書評:中国の歴史1(陳舜臣) ~神話から春秋時代まで
中国史を全く知らない素人でも興味深く読める入門書。小説家の魅力的な文章で、中国の歴史を紹介してくれる。1巻は、中国の神話から春秋時代まで。
最古の王朝として「夏」という王朝があったと伝えられているが、これの実在は確認できず、現段階では「殷(商)」が確認できる最古の王朝である、とのこと。これも占いに使う動物等の骨に刻まれた甲骨文字が発見されて、初めて存在が確認されたという。
殷から周へ、そして群雄割拠の春秋時代へ、と歴史は動く。殷から周への転換は、アラフォー世代は、少年時代にジャンプで連載されていた「封神演義」により案外なじみが深いと感じている人も多いはず。
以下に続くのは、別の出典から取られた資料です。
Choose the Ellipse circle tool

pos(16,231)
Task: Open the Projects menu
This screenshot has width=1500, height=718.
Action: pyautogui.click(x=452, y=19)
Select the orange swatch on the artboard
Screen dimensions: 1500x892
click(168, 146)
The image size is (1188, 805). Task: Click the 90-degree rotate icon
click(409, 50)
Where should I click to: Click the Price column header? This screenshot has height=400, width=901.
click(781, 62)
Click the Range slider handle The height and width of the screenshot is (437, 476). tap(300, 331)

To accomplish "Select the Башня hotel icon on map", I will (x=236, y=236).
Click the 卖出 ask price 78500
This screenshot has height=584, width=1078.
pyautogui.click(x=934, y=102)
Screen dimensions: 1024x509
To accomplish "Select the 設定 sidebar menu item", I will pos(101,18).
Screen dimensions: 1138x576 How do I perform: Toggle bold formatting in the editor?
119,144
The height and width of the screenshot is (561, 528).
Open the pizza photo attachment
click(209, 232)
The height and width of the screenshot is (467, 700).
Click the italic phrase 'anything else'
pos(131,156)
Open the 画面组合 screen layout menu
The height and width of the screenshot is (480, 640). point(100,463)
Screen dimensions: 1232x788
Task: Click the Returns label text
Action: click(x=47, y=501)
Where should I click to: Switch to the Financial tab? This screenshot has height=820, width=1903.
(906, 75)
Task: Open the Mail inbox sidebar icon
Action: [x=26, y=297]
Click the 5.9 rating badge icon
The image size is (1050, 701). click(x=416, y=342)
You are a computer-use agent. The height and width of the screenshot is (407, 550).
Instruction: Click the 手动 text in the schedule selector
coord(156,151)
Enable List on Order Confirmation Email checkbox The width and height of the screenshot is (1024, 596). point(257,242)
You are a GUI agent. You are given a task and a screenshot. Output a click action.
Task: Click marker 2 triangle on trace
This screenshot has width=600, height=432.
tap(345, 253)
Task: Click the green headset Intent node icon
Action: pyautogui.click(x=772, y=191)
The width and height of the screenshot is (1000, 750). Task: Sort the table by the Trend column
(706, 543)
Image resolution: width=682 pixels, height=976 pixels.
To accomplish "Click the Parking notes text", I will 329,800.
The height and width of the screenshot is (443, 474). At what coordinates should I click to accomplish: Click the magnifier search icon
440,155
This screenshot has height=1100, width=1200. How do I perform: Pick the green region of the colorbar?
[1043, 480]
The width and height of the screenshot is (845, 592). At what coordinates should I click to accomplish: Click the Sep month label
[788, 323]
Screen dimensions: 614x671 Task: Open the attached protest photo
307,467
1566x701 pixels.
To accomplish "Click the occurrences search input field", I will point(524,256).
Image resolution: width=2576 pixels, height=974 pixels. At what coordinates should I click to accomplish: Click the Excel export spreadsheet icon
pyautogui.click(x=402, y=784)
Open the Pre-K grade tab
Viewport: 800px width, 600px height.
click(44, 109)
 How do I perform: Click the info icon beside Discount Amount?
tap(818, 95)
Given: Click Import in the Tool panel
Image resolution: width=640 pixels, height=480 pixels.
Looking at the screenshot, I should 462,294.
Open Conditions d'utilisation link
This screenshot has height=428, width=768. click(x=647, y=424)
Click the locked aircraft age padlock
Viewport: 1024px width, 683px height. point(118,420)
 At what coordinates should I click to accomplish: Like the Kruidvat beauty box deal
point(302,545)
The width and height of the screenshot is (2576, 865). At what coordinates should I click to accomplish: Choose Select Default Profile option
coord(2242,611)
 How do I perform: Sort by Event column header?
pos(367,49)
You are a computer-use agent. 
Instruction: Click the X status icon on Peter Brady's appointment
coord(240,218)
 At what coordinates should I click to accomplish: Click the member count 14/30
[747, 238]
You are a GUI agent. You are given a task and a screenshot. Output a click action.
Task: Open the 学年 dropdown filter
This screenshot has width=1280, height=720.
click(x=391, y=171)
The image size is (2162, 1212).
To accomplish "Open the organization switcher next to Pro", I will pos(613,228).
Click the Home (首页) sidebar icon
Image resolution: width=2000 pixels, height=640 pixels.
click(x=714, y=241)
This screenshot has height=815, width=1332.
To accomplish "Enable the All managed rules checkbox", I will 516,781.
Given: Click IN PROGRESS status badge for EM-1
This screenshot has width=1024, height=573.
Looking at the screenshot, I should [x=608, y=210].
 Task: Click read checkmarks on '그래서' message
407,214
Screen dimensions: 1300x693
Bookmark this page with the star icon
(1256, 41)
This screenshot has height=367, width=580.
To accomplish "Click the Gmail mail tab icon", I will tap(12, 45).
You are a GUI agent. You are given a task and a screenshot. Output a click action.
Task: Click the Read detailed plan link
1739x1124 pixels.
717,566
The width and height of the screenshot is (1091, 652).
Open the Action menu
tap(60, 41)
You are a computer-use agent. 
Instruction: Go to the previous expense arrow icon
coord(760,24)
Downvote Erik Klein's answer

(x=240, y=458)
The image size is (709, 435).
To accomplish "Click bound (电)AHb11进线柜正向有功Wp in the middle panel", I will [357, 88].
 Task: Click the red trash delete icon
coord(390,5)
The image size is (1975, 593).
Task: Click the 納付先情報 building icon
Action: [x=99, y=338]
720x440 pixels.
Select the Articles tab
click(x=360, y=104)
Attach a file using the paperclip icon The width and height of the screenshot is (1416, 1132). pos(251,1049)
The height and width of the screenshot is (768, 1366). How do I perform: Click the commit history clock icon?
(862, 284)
ただ、周も現在の中国から考えると国土は非常に狭く、地方国家程度の実力しかなかった様子。同様に他の地方が力をつけてくることで、周の存在が相対的に軽くなり、群雄割拠の春秋時代へと移行していく。
呉越の戦いが最後に書かれており、次巻以降は戦国時代へ。
中国史をほとんど知らない私でも、興味さえあればある程度はすらすらと読める。いきなり専門書を読むのはちょっと、という方には、小説に似た語りで歴史を知ることができる本書がおススメ。